Dear Reader,
Is it hard for you to ask others for help? For some people, asking for help is not a problem at all. One of my colleagues is all too eager to ask for help. Sometimes in the middle of a conversation with him when a problem arises, he will pause the conversation to dial up another colleague to immediately get an answer to the problem. I, on the other hand, would rather struggle for 15 to 20 mins, before seeking another’s input. Why is that?
For some reason, I have always been of the “I can do it myself” mindset. My best guess is that this trait of mine stems from the fact that 1. I was a shy child, and that 2. I can be overly considerate. On point 1, being shy meant that asking for help was always a scary task. In grade school, asking for help meant raising my hand and speaking up in front of the entire class. What if I asked a stupid question and embarrassed myself? What if my teacher thought I was stupid and couldn’t handle the work? Asking for help is an admission that you cannot do something on your own. This admission can leave us open to feelings of embarrassment, shame, and insecurity. Asking for help also has the unfortunate side effect of leaving us open to criticism and rejection.
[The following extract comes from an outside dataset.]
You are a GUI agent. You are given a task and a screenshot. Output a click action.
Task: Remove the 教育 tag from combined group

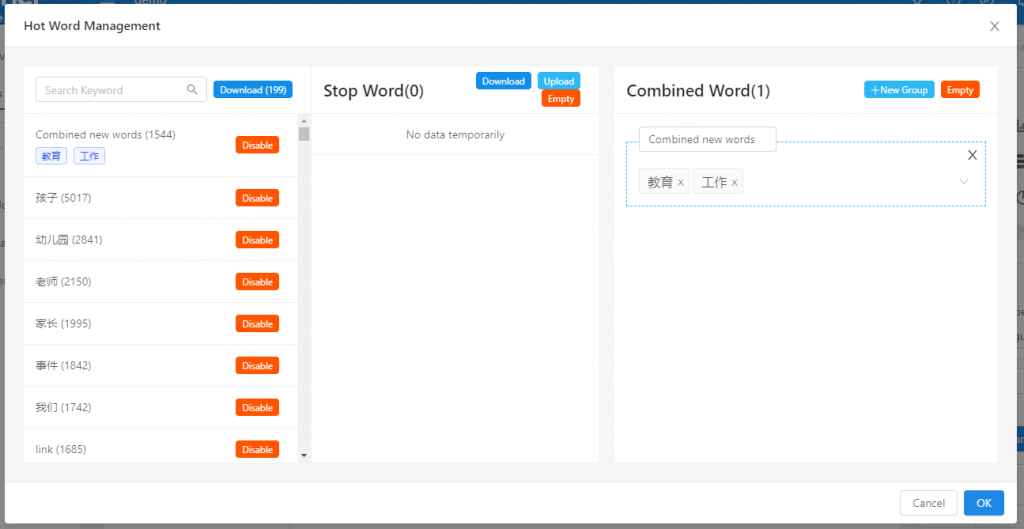[681, 183]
In addition to shyness, another reason I have trouble asking for help is because sometimes I think too much about others, sometimes to the point of preoccupation. Asking for someone else’s help means asking for someone else’s time and attention. I am essentially asking someone to give me something of great value and expect them to do it just because I asked them to. Isn’t this rather selfish? A normal person would probably say no, however, to my anxious mind, I would say that it is totally selfish! I know that I am overreacting and thinking unreasonably, but part of my brain cannot help but classify “asking for help” as an extreme act. For this reason, I always try to do things myself and only ask for help as a last resort… you know, out of respect for others’ time and such.

Today, I had to ask for help. Currently, I am applying for graduate programs, which means writing statements of motivation, research proposals, as well as asking for letters of recommendation. Unfortunately, it is totally impossible to go through this process completely alone. I simply cannot be my three recommenders on my application. No, instead, I had to ask three (!!) different people to undertake the task of writing a letter on my behalf just because I decided that I wanted to go to grad school. I dreaded sending off these emails. I actually made a word document in which I edited my request emails over the course of a few days before sending them because I was nervous. However, I did finally ask. There was some back and forth as well as delayed responses, but they each agreed to write on my behalf. Not only did they agree, but I also received valuable feedback on other parts of my application.
Good things can happen when you allow others to see your problems. While it can sometimes be hard, it can ultimately be beneficial to have more than one brain working on an issue. Humans are generally inclined to help others. Scientists have found that even babies have some sort of innate willingness to be helpful. Perhaps this is because some cooperation between humans is necessary for survival. No one can do it all on one’s own. There is a reason we humans live in communities, form relationships, and share houses. Like it or not, we just need other people. We shouldn’t be afraid to admit that we need help or feel bad about asking for it. We could all use a little help sometimes, Dear Reader, so I hope you are not afraid to ask for it when you need it.